FASB Pension Draft Draws Fire

The Financial Accounting Standards Board (FASB) issued an exposure draft Employers’ Disclosures about Pensions and Other Postretirement Benefits that required all written comments for the proposal be submitted by May 31, 2006. That is exactly what they got. CFO.com reports that the draft is stage one of two stages designed to overhaul retiree benefits accounting.

The FASB received some 112 letters from senior management and other corporate executives voicing strong opposition to the implementation of these changes. The intention of the changes is to provide clearer and fuller accounting of pensions and other postretirement benefits, according to CFO.com. The FASB plans to host several roundtable meetings concerning this exposure draft on June 27.

To provide better and more complete information, the FASB is responding to concerns raised by investors and other users of financial statements expressing a need for greater transparency of pension information, according to CPA Letter.

One provision will change the deadlines for the measurement of pension balances and add to the turmoil of annual closing periods. Richard Levy, senior vice president and controller of Wells Fargo & Company, wrote in his May 31 letter to the FASB that, “A requirement to use a year-end measurement date will severely strain and possibly compromise the current closing schedules and financial reporting process,” according to CFO.com.

Objections stemming from the requirement for public companies to use assumptions about future pay levels in the calculation of balance-sheet liabilities are many. CFO.com reports that those liabilities could possibly be inflated with the use of assumptions.

The measurement of final retirement plan balances in the middle of an already busy annual closing schedule is another objection, reports CFO.com. Levy wrote in his letter to the FASB, “For large companies with numerous postretirement benefit plans, a reasonable amount of time after the measurement date needs to be provided to all for the collection of plan data and preparation of required general ledger entries and financial statement disclosures.”

Levy continued in his letter, “Changing the measurement date to coincide with the company’s year end may require companies to either revise their budgeting process or cope with reoccurring budgeting variances in this area,” according to CFO.com.

A date change might also increase the demand for actuaries and other benefit services providers, also increasing compliance expense. Loretta Cangialosi, a vice president and controller at Pfizer, wrote to the FASB, “Overall costs would increase since companies would be competing for the limited resources of service providers in gathering this information in a relatively short period of time,” according to CFO.com.

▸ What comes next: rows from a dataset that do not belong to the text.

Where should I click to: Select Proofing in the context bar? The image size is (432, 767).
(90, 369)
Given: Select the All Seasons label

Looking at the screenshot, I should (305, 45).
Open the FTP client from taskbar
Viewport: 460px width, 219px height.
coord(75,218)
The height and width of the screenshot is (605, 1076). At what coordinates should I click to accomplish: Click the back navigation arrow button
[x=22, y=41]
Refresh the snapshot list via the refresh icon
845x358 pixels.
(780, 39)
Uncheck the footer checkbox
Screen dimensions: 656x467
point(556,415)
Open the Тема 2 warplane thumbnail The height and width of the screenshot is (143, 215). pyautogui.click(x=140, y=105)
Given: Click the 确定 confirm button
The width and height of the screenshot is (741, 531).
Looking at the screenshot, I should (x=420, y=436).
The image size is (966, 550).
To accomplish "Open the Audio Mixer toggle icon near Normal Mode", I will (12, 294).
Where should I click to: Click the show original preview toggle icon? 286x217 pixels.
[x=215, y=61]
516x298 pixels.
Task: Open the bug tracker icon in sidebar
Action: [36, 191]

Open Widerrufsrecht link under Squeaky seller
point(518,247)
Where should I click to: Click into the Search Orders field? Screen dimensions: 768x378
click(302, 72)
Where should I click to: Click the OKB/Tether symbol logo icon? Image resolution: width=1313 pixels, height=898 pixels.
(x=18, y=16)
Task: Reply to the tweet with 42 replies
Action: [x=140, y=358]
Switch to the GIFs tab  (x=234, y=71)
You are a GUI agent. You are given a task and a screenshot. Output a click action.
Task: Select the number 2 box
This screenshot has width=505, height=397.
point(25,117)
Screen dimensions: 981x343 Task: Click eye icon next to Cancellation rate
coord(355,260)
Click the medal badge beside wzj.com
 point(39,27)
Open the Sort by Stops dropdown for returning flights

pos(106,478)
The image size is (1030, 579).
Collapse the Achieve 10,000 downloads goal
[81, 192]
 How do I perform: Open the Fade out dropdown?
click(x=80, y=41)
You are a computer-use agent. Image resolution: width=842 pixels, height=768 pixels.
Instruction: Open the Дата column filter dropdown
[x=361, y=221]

Charles Cooley, Lubrizol Corporation’s CFO, told CFO.com, “If the current exposure draft is adopted, the new measurement date requirements could put added pressure on [pension and benefit-plan] trustees, actuaries and company sponsors to obtain the required information in a timely manner. This could add days, if not weeks, to the closing process if the required information is not available and could push back earnings releases and filings.”

The effective date of these proposed changes is December 15, 2006, and all fiscal years thereafter. CFO.com reports that Cooley made the suggestion that the effective date be moved up to December 15, 2007, in order to give companies more lead time to conform.

Other provisions would require pension sponsors to enter the economic status of their retirement plans on the balance sheet. This status shows if a plan is overfunded or underfunded and has only appeared in footnotes to financials up to now. This status is the difference between the fair value of benefit plan assets and the “projected benefit obligation” or PBO. The PBO is the net present value of all pension benefits earned by employees calculated to a certain date, according to CFO.com. This calculation is obtained using assumptions about future pay raises and career lengths.

If adopted, this exposure draft would amend these four FASB statements, according to Ernst & Young. These statements are:

  • FAS 87, Employers’ Accounting for Pensions
  • FAS 88, Employers’ Accounting for Settlements and Curtailments of Defined Benefit Pension Plans and for Termination Benefits
  • FAS 106, Employers’ Accounting for Postretirement Benefits Other Than Pensions
  • FAS 132 (Revised 2003), Employers’ Disclosures about Pensions and Other Postretirement Benefits

CFO.com reports that the second stage of the FASB will address “smoothing” or the practice of averaging out pension values over time, rather than reporting these numbers at fair value.